Binnen de organellen komen verschillende chemische reacties voor die worden gekatalyseerd door specifieke enzymen. Aan de andere kant kunnen ze zich verplaatsen in de waterige fase van het cytoplasma.

In de organellen zijn er verschillende reacties van groot belang voor het functioneren van de cel. De afscheiding van stoffen, fotosynthese en aërobe ademhaling, vindt onder andere in hen plaats

nucleoplasma

De kern is het cellulaire organel dat de genetische informatie van de cel bevat. In dezelfde celdeling treden processen op.

Drie componenten van de kern worden herkend: nucleaire envelop, nucleoplasma en nucleolus. De nucleaire envelop scheidt de kern van het cytoplasma en wordt gevormd door twee membraaneenheden. 

Het nucleoplasma is de interne substantie die intern wordt begrensd door de nucleaire envelop. Het is een waterige fase die een groot aantal eiwitten bevat. Het zijn voornamelijk enzymen die het metabolisme van nucleïnezuren reguleren.

Chromatine (DNA in zijn gedispergeerde fase) zit in het nucleoplasma. Bovendien wordt de nucleolus gepresenteerd, die een structuur is die wordt gevormd door eiwitten en RNA.

functies

Alle processen die in de cel plaatsvinden, zijn geassocieerd met protoplasma, via de verschillende componenten ervan.

Het plasmamembraan is een selectieve structurele barrière die de relatie tussen een cel en de omgeving omgeeft. Lipiden voorkomen de doorgang van hydrofiele stoffen. De eiwitten beheersen de stoffen die het membraan kunnen passeren, en regelen het binnengaan en verlaten van de cel naar de cel.

Verschillende chemische reacties komen voor in het cytosol, zoals glycolyse. Deze grijpt rechtstreeks in op de modificaties van de cellulaire viscositeit, de amoeboïde beweging en de cycli. Evenzo is het van groot belang bij de vorming van de mitotische spil tijdens celdeling.

In het cytoskelet zijn microfilamenten geassocieerd met cellulaire samentrekking en beweging. Terwijl microtubuli ingrijpen in het celtransport en bijdragen aan de vorming van de cel. Ze nemen ook deel aan de vorming van centriolen, cilia en flagella.

Intracellulair transport, evenals de transformatie, assemblage en uitscheiding van stoffen, vallen onder de verantwoordelijkheid van het endoplasmatisch reticulum en de dictyosomen..

De processen van transformatie en accumulatie van energie komen voor in fotosynthetische organismen die chloroplasten hebben.

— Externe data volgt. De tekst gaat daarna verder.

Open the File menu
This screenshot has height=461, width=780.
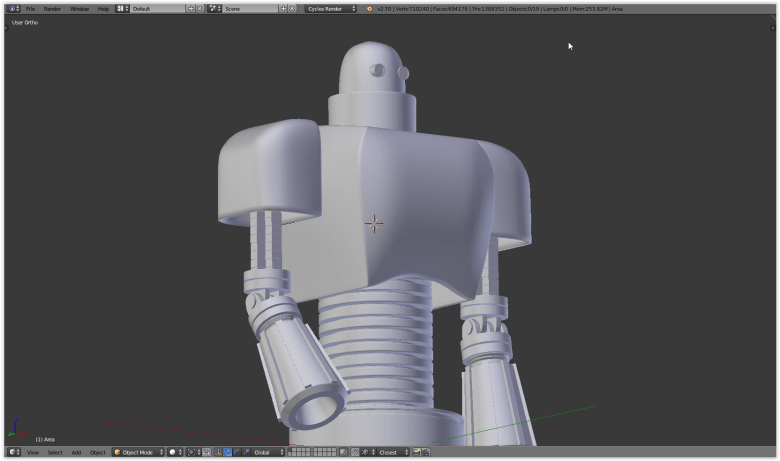(31, 8)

Het verkrijgen van ATP door cellulaire ademhaling vindt plaats in de mitochondriën.

Fysiologische eigenschappen

Drie fysiologische eigenschappen geassocieerd met protoplasma zijn beschreven. Dit zijn metabolisme, voortplanting en prikkelbaarheid.

Alle metabole processen van de cel komen voor in het protoplasma. Sommige processen zijn anabole en zijn gerelateerd aan de synthese van protoplasma. Anderen zijn katabool en grijpen in bij hun desintegratie. Het metabolisme omvat processen zoals de spijsvertering, ademhaling, absorptie en uitscheiding.

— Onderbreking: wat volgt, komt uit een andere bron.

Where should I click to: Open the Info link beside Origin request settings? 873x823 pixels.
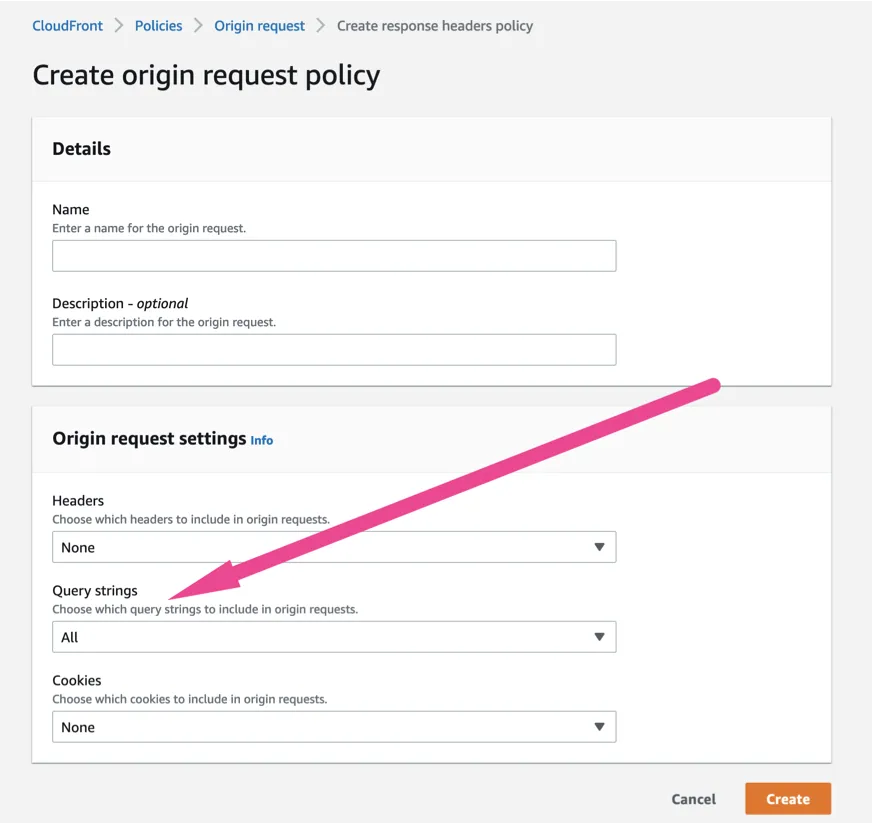click(x=262, y=440)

Alle processen geassocieerd met reproductie door celdeling, evenals de codering voor de synthese van proteïnen vereist in alle cellulaire reacties komen voor in de kern van de cel, die zich bevindt in het protoplasma.

Prikkelbaarheid is de reactie van het protoplasma op een externe stimulus. Dit kan een fysiologische reactie activeren waardoor de cel zich kan aanpassen aan de omgeving die hem omringt.

referenties

  1. Liu D (2017) De cel en protoplasma als container, voorwerp en substantie: 1835-1861. Journal of the History of Biology 50: 889-925.
  2. Paniagua R, M Nistal, P Sesma, M Álvarez-Uría, B Fraile, R Anadón, FJ Sáez en M Miguel (1997) Plant- en diercytologie en histologie. Biologie van dierlijke en plantaardige cellen en weefsels. Tweede editie. McGraw Hill-Interamericana van Spanje. Madrid, Spanje 960 p.
  3. Welch GR en J Clegg (2010) Van protoplasmische theorie tot cellulaire systeembiologie: een reflectie van 150 jaar. Am. J. Physiol. Cell Physiol. 298: 1280-1290.
  4. Welch GR en J Clegg (2012) Cel versus protoplasma: revisionistische geschiedenis. Cell Biol., Int.36: 643-647.